DURATION OF SEXUAL DIFFICULTY: When did he first notice it? Is there a complete loss of erection? General questions like 'How is your sex life?' should not be asked. Instead specific questions framed in a particular way should be asked. For example, 'Is there a desire for sex?' Detailed questions about the nature of erection, penetration, maintenance of erection, orgasm and ejaculation, and, similarly in women, about desire, lubrication, accommodation and orgasm, should be framed on the following lines.

SEXUAL EXPERIENCE IN BOYHOOD AND PUBERTY

(1) When did you first have an erection?

(2) What was the frequency of night discharge?

(3) Have you had intercourse?

(4) What was the result?

MASTURBATION

(1) What is your attitude towards masturbation?

(2) What is the frequency?

(3) Do you have remorse or guilt after masturbation?

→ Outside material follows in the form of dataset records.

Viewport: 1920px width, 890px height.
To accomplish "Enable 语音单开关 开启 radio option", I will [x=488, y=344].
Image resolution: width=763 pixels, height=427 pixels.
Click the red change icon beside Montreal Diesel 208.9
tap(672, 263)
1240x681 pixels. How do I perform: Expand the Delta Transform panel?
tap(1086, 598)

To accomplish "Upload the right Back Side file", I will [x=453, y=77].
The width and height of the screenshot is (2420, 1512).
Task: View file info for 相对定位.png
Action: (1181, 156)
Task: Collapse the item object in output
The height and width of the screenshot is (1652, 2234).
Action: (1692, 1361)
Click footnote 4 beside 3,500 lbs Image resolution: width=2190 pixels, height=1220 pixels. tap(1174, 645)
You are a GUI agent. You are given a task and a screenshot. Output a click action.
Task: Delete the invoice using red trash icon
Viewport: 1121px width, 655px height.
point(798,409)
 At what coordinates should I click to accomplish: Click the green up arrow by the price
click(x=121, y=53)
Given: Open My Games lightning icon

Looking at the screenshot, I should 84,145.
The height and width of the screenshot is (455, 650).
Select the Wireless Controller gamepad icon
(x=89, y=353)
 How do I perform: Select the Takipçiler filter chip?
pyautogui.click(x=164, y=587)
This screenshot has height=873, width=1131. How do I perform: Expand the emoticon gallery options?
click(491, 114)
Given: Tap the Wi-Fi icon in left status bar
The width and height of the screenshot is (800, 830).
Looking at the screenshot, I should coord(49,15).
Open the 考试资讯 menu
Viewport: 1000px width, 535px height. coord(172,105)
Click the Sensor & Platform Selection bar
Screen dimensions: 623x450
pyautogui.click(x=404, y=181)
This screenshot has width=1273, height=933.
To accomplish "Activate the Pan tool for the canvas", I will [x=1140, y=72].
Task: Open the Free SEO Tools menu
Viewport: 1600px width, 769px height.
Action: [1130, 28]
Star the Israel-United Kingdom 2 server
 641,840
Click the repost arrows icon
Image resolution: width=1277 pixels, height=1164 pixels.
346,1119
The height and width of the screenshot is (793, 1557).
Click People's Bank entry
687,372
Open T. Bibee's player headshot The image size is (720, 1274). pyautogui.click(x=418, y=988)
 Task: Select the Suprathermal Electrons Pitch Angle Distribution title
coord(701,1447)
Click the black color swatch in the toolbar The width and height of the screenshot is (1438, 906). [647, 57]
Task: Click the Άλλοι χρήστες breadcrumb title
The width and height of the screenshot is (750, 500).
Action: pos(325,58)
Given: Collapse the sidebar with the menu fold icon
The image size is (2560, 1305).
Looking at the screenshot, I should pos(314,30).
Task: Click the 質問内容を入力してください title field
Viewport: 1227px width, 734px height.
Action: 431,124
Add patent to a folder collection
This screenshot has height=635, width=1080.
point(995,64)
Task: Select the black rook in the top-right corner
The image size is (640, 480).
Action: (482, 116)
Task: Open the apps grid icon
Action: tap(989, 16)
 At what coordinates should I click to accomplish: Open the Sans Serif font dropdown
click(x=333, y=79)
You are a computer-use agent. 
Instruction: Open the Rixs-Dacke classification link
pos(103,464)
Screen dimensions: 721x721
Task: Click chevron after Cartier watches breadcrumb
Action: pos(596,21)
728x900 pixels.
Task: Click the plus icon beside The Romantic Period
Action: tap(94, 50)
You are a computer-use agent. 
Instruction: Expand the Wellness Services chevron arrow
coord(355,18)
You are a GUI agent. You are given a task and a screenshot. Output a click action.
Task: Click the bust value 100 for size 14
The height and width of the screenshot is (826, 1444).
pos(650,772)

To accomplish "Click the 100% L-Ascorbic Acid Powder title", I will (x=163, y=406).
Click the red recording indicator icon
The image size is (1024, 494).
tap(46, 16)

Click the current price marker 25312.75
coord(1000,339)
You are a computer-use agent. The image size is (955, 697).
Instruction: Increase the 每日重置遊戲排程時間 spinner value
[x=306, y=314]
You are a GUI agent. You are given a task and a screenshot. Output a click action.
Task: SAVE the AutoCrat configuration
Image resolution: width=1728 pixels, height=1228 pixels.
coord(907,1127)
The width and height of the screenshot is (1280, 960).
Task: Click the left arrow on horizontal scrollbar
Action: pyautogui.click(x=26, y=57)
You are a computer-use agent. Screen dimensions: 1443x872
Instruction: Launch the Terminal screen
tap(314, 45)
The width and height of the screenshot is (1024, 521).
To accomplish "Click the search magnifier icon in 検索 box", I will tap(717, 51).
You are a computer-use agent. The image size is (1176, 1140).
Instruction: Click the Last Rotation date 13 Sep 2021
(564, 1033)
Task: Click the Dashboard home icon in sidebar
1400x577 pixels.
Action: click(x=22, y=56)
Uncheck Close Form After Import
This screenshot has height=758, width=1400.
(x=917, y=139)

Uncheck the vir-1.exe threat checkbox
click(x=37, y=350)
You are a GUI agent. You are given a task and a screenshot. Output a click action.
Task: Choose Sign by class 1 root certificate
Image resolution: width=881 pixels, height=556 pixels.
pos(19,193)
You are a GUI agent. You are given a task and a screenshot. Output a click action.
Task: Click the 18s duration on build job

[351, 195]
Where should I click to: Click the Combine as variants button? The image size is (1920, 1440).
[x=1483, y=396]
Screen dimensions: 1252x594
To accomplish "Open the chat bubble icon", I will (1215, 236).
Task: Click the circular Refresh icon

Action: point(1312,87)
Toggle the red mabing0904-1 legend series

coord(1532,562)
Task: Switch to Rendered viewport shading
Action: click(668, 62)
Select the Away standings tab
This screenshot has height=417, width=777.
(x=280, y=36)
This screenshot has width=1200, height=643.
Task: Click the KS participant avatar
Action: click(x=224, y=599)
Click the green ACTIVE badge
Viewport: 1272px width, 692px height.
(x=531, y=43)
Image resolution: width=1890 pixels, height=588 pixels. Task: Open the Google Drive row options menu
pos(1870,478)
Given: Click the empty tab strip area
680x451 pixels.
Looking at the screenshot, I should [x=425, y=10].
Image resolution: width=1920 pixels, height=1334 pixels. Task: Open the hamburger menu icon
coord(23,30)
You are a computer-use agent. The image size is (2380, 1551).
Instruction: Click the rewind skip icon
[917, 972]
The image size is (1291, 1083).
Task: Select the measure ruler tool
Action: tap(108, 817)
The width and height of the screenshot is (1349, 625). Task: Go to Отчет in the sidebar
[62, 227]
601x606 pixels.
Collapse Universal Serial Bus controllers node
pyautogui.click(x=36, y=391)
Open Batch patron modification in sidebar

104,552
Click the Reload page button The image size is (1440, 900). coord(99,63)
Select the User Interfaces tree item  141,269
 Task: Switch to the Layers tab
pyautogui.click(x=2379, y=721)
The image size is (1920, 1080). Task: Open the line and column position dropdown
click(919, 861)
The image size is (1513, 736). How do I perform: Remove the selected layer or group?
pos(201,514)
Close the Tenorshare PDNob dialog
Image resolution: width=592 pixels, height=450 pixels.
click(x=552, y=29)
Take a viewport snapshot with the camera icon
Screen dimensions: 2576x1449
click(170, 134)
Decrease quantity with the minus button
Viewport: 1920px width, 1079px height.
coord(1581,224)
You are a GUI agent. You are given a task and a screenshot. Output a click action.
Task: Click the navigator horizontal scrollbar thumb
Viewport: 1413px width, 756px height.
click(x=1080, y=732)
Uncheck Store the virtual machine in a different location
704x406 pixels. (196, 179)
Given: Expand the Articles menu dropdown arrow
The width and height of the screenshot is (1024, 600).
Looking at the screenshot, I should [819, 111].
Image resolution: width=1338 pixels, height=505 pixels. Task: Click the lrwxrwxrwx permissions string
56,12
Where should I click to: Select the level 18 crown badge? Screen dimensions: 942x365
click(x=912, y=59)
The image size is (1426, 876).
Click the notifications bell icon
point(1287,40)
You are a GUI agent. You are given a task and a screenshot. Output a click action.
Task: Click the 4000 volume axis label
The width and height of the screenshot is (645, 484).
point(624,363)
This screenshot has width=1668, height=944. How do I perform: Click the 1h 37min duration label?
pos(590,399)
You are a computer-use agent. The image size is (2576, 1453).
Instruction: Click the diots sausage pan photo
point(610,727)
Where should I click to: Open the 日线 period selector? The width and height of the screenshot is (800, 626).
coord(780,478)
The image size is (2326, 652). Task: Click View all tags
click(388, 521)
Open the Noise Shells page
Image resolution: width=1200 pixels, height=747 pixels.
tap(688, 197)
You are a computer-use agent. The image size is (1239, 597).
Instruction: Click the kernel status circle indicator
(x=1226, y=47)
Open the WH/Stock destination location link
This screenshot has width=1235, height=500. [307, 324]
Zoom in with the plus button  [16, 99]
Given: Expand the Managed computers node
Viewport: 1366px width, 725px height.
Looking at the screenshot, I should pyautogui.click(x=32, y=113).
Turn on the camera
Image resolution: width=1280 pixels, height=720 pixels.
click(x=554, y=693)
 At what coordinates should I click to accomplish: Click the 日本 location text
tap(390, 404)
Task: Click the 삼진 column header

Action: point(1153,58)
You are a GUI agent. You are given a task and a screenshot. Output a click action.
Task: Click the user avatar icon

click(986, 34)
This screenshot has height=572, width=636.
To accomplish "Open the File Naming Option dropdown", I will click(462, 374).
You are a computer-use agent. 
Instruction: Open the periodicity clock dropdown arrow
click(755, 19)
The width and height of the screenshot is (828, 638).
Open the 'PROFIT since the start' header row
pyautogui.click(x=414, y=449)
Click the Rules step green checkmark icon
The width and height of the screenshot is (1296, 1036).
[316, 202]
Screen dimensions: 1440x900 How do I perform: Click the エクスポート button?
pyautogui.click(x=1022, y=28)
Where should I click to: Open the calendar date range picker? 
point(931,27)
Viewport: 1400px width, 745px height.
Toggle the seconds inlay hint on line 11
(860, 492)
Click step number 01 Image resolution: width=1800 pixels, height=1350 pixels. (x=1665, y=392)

(4) What were the nature of fantasies before or during masturbation?

INTERCOURSE

(1) Do you know the mechanics of intercourse? (Many men have difficulties because they are unaware of the anatomy and physiology of the male and female reproductive organs.)

FEAR

(1) Does any type of fear dominate your attitude towards sex? (The commonest fear is that of erectile dysfunction. There may also be a fear about an unwanted pregnancy or venereal disease.)

PREREQUISITES

(1) Are there any prerequisites for your potency?

(2) Are you potent with a certain type of woman, like call girls or prostitutes?

(3) Do you need to take alcohol before you can have sex?

(4) Are there any other prerequisites, such as the female fondling your penis or wearing a particular sari or blouse or pantie?